Fundamentalism, in the 20th century Protestant sense, is the literal reading of the Bible: The "God said it, I believe it, and that's that" crowd. The Merriam Webster dictionary defines its other usage, thus: a movement or attitude stressing strict and literal adherence to a set of basic principles, then goes on to use it in by example in two forms: Islamic fundamentalism and political fundamentalism. Trust me, the examples were not lost on me.

If you have done much reading on Warren's forum, you undoubtedly came across multiple discussions on his "evil" question:

"Does evil exist, and if it does, do we ignore it, do we negotiate with it, do we contain it or do we defeat it.?"

Now surely that question is understood in plain English, right? Wrong. Some will read the question framed by Bush's "axis of evil". Others, myself included, read it differently. I read it considering the framer of the question, Warren, a fundamentalist.

Various readings in print and from talking heads across the political scale seemed to have missed the point, too. What the pundits analyzed were the answers, not the question. The question, coming from a fundamentalist Christian, has specific meaning. Warren was asking, really, how are you going to address "my" Bible's plain written, literal evil? What other "evil" could he possibly be referencing? Mine? Yours? The "evil" of another belief?

Consider these examples:

On the issues of abortion, same gender marriage, divorce, prayer in school, and sex education: Are you going to ignore it, negotiate with it, contain it or defeat it?

These are no small questions and I am incredulous that he would ask it of political candidates who must deal with other world leaders, various cultures within and without the US and thousands of religions likewise in the context of fundamentalist "evil". Words mean things and in essence, both Obama and McCain made a promise to interject the Bible in their secular presidential responsibility, something apparently mandatory if Warren's quote from an interview with's Jeffrey Goldberg on August 15, 2008 is considered:

"I believe in the separation of church and state, but I do not believe in the separation of politics from religion. Faith is simply a worldview. A person who says he puts his faith on the shelf when he's making decisions is either an idiot or a liar. It's entirely appropriate for me to ask what is their frame of reference." [sic]

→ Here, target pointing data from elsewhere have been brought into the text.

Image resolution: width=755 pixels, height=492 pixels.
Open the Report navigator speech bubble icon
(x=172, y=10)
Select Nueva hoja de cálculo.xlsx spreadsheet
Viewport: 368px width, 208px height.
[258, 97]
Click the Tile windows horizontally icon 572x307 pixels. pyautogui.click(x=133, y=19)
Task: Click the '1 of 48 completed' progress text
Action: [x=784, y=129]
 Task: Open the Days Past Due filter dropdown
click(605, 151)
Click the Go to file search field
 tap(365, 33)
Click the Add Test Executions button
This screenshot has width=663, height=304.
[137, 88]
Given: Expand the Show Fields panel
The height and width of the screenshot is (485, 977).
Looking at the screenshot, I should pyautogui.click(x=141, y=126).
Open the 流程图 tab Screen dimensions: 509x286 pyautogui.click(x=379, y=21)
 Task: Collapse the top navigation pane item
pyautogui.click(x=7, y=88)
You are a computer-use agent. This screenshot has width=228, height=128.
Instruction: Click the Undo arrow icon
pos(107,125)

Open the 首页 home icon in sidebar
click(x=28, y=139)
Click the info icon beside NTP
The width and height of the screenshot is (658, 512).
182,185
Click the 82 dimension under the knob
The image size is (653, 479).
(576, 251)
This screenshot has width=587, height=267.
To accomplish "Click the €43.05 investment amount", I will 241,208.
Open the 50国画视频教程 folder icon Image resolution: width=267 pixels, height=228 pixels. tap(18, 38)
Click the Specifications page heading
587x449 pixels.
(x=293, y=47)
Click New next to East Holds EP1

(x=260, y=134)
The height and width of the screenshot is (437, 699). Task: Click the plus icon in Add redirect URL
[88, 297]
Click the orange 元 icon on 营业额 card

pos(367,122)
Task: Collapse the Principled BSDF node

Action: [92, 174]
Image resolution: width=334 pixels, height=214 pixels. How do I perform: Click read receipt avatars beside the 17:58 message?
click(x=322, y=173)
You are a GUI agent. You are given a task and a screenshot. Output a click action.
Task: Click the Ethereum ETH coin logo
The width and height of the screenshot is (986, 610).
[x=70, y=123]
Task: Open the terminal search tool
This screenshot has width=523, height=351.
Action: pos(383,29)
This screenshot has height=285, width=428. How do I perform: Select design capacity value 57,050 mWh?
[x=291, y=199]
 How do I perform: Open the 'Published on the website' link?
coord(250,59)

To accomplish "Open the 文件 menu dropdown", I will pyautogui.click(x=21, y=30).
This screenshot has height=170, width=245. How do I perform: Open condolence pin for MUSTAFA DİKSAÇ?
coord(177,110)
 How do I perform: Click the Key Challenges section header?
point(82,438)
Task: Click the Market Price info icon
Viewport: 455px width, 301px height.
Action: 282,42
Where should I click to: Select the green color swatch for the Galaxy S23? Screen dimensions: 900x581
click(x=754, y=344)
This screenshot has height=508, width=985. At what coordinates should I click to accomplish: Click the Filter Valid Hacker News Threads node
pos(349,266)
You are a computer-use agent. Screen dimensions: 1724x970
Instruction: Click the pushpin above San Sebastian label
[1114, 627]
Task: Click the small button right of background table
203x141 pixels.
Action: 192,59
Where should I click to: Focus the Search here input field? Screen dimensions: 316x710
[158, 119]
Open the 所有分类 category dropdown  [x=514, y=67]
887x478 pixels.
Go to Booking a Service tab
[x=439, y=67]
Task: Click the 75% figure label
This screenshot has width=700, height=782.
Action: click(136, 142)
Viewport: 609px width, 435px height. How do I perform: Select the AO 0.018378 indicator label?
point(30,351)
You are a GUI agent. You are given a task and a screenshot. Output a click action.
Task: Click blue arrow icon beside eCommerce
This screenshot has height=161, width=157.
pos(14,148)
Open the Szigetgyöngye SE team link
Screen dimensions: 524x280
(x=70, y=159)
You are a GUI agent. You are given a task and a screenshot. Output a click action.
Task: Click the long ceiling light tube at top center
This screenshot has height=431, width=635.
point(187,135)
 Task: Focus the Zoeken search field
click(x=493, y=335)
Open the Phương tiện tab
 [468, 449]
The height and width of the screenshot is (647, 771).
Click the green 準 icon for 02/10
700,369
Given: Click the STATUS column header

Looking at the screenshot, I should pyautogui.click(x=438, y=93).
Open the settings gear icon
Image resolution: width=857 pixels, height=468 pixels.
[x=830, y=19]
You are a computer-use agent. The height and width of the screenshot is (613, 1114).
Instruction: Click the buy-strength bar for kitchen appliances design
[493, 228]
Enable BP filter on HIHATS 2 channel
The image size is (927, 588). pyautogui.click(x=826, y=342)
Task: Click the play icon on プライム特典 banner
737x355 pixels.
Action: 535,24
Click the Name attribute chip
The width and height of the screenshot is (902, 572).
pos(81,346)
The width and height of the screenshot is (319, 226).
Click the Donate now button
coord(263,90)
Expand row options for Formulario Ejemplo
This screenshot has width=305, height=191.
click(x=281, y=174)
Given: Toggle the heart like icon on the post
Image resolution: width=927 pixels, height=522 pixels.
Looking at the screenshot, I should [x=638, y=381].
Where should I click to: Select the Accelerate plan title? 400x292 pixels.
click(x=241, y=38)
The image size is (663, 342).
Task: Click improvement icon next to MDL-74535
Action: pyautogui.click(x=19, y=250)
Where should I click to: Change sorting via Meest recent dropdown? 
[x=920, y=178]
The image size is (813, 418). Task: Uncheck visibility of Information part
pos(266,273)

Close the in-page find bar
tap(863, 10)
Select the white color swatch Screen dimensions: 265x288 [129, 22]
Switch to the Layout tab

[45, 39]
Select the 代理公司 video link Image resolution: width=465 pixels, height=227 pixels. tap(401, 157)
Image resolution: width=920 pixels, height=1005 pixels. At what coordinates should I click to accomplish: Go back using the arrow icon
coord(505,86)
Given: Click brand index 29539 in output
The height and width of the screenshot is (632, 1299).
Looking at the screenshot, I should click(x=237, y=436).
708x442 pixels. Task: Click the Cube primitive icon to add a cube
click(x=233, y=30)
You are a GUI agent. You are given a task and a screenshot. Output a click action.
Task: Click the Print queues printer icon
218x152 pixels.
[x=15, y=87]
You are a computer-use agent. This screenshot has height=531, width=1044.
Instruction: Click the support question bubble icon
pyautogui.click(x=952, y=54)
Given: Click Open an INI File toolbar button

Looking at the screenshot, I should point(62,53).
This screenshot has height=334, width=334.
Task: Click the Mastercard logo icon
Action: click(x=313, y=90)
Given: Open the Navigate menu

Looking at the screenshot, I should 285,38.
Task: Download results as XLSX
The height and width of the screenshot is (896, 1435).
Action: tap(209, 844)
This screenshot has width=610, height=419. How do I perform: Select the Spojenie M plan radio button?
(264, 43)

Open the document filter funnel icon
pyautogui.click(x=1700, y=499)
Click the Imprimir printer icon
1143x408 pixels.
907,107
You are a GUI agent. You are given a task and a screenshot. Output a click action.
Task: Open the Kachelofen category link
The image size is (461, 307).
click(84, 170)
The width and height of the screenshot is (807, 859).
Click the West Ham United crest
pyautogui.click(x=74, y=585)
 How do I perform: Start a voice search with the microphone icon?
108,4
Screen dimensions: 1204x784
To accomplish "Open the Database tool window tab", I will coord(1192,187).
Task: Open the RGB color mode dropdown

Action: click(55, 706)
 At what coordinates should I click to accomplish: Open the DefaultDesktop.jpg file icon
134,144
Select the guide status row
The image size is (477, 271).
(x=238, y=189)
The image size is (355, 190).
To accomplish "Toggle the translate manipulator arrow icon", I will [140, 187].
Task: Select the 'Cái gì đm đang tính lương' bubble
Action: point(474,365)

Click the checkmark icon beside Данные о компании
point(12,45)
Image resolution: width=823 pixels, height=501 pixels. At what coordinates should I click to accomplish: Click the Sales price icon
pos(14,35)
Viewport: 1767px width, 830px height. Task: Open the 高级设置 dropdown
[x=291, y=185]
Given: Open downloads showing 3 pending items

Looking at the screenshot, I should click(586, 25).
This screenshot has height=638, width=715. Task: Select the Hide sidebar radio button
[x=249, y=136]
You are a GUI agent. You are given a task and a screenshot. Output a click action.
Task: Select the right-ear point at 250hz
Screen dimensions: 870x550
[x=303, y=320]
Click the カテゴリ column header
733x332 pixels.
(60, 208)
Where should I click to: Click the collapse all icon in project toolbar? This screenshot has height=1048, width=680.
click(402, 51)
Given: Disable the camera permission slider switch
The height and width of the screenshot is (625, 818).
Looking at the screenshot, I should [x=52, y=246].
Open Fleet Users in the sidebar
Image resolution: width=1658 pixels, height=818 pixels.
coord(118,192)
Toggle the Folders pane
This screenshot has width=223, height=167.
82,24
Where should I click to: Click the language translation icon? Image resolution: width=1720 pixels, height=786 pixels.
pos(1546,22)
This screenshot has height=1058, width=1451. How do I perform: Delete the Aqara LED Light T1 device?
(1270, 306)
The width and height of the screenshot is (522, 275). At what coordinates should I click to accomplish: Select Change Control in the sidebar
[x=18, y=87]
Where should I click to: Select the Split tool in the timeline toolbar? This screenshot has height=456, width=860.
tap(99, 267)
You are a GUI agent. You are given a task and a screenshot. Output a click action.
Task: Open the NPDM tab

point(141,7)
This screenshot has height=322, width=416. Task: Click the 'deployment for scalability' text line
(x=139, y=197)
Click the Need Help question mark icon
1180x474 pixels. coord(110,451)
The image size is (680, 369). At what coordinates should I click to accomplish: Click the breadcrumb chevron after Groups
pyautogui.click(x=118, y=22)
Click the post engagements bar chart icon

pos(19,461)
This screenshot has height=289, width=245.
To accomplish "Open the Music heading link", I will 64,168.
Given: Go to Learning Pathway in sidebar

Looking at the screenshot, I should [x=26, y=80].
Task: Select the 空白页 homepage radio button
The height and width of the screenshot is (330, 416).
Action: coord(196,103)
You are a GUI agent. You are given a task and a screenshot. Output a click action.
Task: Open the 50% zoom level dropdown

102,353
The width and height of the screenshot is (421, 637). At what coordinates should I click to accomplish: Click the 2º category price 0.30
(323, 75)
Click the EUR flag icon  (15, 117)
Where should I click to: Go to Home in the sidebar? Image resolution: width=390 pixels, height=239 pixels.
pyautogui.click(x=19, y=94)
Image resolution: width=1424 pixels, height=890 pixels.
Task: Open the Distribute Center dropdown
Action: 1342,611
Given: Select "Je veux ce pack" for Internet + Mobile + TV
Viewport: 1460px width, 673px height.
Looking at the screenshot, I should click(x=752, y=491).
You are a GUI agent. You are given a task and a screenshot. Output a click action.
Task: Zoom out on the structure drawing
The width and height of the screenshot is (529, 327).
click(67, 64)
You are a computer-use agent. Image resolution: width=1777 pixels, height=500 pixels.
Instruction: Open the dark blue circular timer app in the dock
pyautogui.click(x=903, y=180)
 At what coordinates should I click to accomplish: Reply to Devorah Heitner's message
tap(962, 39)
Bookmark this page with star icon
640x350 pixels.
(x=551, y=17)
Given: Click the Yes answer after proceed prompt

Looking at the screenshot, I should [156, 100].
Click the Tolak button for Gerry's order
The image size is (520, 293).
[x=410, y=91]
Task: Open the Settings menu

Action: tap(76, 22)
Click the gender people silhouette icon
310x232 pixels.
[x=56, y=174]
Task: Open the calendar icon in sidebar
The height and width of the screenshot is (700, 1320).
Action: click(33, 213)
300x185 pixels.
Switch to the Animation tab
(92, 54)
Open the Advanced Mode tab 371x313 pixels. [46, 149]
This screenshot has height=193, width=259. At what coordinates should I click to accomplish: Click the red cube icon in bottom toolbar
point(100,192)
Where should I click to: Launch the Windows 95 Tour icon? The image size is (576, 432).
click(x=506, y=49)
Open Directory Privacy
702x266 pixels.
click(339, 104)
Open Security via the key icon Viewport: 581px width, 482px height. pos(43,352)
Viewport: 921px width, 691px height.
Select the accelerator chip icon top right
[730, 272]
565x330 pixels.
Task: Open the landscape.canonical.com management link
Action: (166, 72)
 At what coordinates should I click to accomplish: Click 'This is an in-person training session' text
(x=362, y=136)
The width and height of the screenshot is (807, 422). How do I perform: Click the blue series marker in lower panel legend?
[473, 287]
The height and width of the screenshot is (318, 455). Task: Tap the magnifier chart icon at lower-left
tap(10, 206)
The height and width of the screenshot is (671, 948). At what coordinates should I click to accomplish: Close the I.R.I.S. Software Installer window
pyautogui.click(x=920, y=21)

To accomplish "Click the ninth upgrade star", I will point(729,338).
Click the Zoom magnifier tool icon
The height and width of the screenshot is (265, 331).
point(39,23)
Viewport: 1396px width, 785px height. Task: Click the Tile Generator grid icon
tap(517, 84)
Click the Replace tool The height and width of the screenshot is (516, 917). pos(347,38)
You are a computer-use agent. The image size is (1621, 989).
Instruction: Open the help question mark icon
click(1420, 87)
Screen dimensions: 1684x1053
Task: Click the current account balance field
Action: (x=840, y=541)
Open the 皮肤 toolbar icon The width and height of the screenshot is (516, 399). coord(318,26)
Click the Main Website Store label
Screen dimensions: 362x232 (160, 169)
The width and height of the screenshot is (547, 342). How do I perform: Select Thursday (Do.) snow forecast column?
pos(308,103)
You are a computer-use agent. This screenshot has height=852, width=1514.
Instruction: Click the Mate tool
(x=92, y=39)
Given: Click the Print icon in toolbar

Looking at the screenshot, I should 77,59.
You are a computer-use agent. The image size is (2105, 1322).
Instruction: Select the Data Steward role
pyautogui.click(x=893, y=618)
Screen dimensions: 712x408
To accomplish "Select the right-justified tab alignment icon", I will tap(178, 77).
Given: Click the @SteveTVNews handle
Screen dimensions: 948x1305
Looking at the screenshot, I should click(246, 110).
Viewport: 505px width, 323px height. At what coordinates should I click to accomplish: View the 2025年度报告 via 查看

I am even more incredulous that McCain and Obama--especially Obama since he is obviously the brighter of the two--would even meet at a church and I don't care if that is Mom and Pop's Bozo Church or megachurch Saddleback. Gentlemen, if you want to speak to the American public, get the hell out of the church and into a secular forum and discuss secular issues in a context not Christian or fundamentalist or any other religion or understanding.

And to the media as well as the candidates and their advisors: Please note: America is not a theocracy. At least not yet.